Il motivo è che, semplicemente, è in prigione per tentato omicidio e problemi con l’ufficio immigrazione statunitense. Lo storyteller per eccellenza dell’hip-hop è comunque un’eccezione per tanti altri motivi, per esempio per il suo modo assolutamente eccentrico di presentarsi al pubblico: gioielli tanto giganteschi da risultare comici, corone regali, vestiario appariscente e un’iconica benda sull’occhio destro. Per contestualizzare meglio il suo ruolo nell’hip-hop, però, è necessario raccontare la sua storia dall’inizio.
Le grandi avventure di Slick Rick
Nato a Londra nel 1965 da genitori giamaicani, Ricky Martin Lloyd Walters perde l’uso dell’occhio destro a causa di un incidente da bambino. Arrivato negli Stati Uniti a 11 anni, più precisamente nel Bronx, conosce a scuola il rapper Dana Dane, con cui forma la Kangol Crew.
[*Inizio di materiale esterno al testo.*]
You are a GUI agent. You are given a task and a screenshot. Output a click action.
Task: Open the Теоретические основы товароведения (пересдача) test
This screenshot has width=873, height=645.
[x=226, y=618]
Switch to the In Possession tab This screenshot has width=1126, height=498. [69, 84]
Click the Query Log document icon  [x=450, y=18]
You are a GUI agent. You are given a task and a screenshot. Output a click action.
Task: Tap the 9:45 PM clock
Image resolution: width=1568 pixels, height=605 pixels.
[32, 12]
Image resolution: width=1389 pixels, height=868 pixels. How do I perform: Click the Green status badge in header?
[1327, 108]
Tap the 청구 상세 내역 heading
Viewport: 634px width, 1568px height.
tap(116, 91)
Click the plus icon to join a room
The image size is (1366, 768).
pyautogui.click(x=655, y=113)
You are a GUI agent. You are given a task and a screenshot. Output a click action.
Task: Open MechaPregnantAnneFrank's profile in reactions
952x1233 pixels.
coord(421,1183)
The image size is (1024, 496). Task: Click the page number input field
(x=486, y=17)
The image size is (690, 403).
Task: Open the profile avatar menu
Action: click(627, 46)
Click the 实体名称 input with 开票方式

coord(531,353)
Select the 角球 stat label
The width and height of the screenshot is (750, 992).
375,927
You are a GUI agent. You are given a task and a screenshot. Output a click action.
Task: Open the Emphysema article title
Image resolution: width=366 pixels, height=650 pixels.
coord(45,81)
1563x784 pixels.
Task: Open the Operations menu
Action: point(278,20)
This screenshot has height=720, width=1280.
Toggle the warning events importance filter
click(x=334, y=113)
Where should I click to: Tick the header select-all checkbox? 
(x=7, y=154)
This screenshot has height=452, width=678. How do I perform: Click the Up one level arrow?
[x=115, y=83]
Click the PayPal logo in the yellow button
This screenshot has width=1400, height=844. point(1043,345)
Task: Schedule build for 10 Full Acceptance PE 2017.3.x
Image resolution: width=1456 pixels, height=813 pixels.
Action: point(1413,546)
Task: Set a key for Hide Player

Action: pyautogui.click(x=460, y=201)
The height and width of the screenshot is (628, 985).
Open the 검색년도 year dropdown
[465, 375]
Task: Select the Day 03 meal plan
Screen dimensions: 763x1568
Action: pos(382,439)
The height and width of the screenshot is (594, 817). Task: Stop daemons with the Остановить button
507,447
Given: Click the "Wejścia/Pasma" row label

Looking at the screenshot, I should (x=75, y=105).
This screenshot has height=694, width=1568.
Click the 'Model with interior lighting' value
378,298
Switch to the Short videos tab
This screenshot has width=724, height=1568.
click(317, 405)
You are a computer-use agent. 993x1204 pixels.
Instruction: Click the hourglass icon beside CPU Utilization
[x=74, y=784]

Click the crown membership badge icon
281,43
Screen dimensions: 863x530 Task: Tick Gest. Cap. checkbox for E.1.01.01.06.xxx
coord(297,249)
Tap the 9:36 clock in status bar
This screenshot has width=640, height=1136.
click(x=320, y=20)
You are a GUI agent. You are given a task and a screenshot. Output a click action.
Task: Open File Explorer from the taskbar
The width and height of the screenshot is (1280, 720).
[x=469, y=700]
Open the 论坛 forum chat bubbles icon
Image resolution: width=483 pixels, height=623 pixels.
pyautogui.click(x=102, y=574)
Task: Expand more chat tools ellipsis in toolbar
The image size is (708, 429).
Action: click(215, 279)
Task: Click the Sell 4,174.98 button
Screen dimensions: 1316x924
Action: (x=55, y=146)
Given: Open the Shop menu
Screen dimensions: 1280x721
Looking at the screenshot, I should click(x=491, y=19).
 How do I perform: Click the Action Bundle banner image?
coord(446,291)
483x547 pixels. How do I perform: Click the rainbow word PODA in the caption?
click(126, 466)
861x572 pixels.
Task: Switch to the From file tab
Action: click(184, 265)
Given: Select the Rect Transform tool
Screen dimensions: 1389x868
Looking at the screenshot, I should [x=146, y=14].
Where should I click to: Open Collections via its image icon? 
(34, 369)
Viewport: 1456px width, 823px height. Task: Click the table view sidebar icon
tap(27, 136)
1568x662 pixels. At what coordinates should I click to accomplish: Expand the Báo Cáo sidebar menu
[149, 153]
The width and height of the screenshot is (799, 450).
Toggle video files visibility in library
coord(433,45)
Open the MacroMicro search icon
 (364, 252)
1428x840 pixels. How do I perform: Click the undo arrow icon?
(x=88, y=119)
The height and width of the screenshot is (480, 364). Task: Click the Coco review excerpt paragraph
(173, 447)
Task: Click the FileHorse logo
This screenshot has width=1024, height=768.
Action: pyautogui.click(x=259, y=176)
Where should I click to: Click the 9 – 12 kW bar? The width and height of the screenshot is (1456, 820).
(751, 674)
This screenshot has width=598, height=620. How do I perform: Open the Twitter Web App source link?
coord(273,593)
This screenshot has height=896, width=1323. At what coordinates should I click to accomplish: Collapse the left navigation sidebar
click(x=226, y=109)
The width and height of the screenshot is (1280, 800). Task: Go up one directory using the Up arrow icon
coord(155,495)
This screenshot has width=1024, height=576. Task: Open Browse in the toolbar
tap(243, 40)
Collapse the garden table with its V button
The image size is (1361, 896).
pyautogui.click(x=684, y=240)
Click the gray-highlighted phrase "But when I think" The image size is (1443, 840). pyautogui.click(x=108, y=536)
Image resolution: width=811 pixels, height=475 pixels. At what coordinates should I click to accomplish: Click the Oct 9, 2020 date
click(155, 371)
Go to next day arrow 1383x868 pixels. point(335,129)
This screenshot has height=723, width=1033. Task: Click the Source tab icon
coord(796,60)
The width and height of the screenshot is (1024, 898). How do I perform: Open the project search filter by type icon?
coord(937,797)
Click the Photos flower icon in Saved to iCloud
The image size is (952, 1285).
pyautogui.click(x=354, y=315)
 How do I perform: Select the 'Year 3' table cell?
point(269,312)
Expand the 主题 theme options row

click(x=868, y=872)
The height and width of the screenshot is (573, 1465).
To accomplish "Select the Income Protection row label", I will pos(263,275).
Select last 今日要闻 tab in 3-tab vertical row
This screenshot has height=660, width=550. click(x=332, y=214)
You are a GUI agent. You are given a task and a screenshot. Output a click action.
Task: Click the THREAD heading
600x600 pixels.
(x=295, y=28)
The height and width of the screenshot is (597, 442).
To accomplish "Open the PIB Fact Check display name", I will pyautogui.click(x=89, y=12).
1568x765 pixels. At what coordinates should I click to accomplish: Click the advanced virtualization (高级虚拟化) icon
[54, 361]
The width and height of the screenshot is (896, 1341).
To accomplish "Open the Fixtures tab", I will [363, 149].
Nonostante l’adolescenza a New York, conserverà sempre il suo accento inglese con inflessioni giamaicane. La svolta della sua carriera arriva però quando collabora con Doug E. Fresh, un celebre beatboxer che rimane sbalordito dal suo talento e lo inserisce nella crew Get Fresh. “The Show” è uno dei singoli più importanti dell’hip-hop anni Ottanta. Pubblicato ad agosto del 1985, ha come b-side la già citata “La Di Da Di”. Il primo lato è un serrato dialogo tra le due voci, con frammenti della musica della serie animata “L’ispettore Gadget”, un assortimento di invenzioni vocali soprattutto di Slick Rick, qua ancora conosciuto come MC Ricky D., e il portentoso beatbox del collega.
La canzone otterrà un ottimo successo per l’epoca, imponendosi come uno dei brani hip-hop più apprezzati dal pubblico fino a quel momento. Nel tempo, supererà il milione di copie in patria.
Su “La Di Da Di” si potrebbe scrivere a lungo. Oltre a quanto già detto sui sample e i tributi, è doveroso riassumerne i passaggi fondamentali. Già i primi secondi sono leggendari e ci trasportano immediatamente ad un’altra epoca dell’hip-hop, quella delle feste più o meno amatoriali e casalinghe, dove l’emcee funge da intrattenitore della folla. “Okay, party people in the house” diventa negli anni una frase, o direttamente un sample, di larga diffusione. La stessa sorte spetta alla frase che chiude l’introduzione del brano: “As we go a little something like this Hit it”.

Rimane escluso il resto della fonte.